Rationale: High endotoxin exposure may reduce the risk of allergic sensitization.

Objective: To determine the relationship between a promoter polymorphism in the CD14 gene (CD14/−159 C to T) and endotoxin exposure in relation to the development of allergic sensitization, eczema, and wheeze within the setting of a birth cohort.

Methods: We genotyped 442 children (CD14/−159 C to T; rs2569190). We assessed children for allergic sensitization (IgE > 0.2 kU/L to at least one of seven allergens), eczema (physical examination), and parentally reported wheeze. Endotoxin was measured in house dust.

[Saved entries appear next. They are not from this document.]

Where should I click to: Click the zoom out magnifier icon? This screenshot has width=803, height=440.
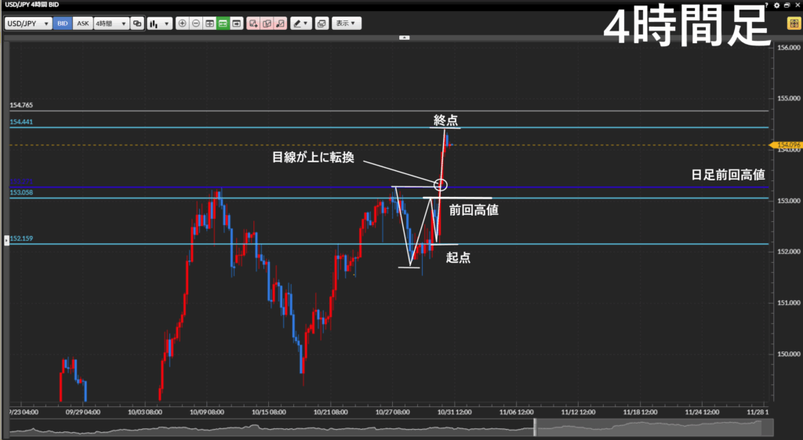click(196, 24)
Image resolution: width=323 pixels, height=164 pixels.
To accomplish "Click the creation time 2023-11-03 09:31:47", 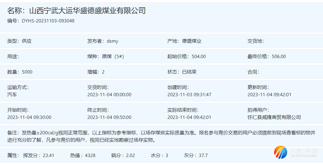I will [x=189, y=94].
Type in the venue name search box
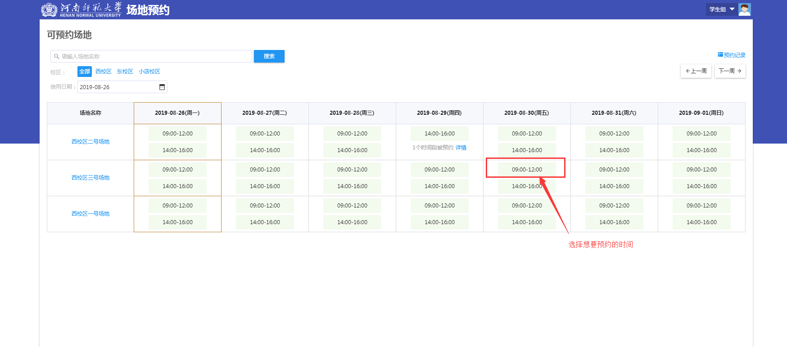The image size is (787, 347). 153,57
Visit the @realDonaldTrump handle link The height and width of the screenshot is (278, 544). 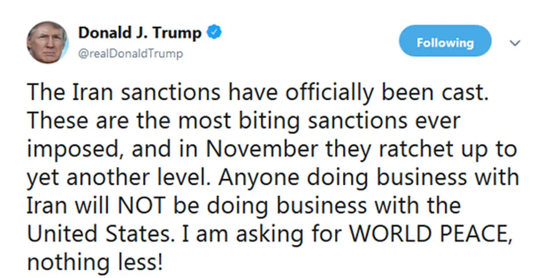coord(131,54)
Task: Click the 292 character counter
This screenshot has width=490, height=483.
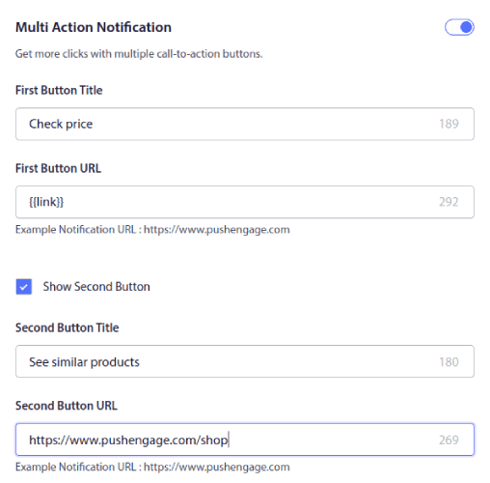Action: pos(449,202)
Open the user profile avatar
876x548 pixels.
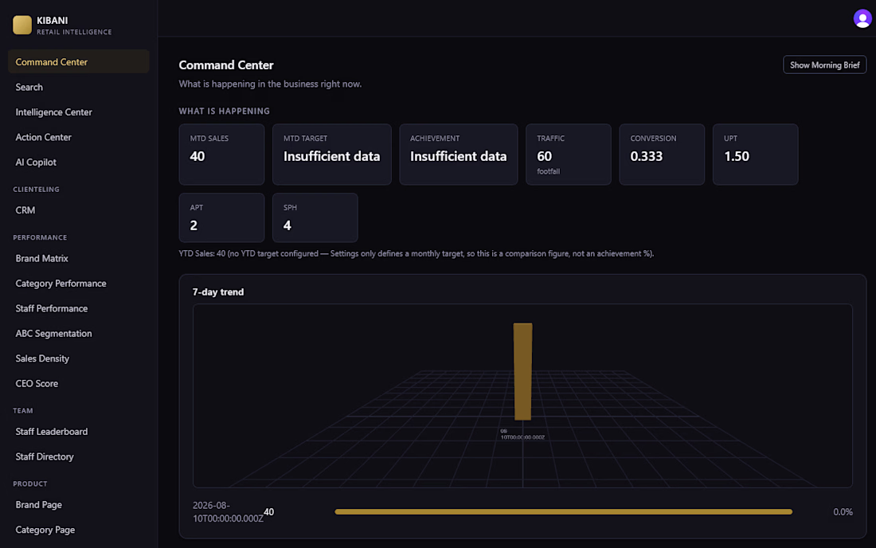click(862, 19)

Main Results: Genotype frequencies were consistent with other populations (TT, 25%; CT, 47%; CC, 28%). Sensitization (present in 33% of children) was not associated with genotype. For children with TT and CT genotypes, there was no association between endotoxin and sensitization (odds ratio [OR], 0.95; 95% confidence interval [CI], 0.71–1.23; p = 0.7; and OR, 0.90; 95% CI, 0.77–1.04; p = 0.16, respectively) or endotoxin and eczema (OR, 0.99; 95% CI, 0.81–1.20; p = 0.89; and OR, 1.38; 95% CI, 0.83–2.30; p = 0.22, respectively). In children with the genotype CC, increasing endotoxin load was associated with a marked and significant reduction in the risk of sensitization (OR, 0.70; 95% CI, 0.55–0.89; p = 0.004) and eczema (OR, 0.73; 95% CI, 0.56–0.95; p = 0.02). However, we observed an increased risk of nonatopic wheeze with increasing endotoxin exposure in children with the CC genotype (OR, 1.42; 95% CI, 1.01–1.99; p = 0.04) but not other genotypes. No effect was seen for atopic wheeze.

Conclusions: Increasing endotoxin exposure is associated with reduced risk of allergic sensitization and eczema but with increased risk of nonatopic wheeze in children with the CC genotype at −159 of the CD14 gene. The impact of environmental endotoxin may be enhanced in individuals with this genotype.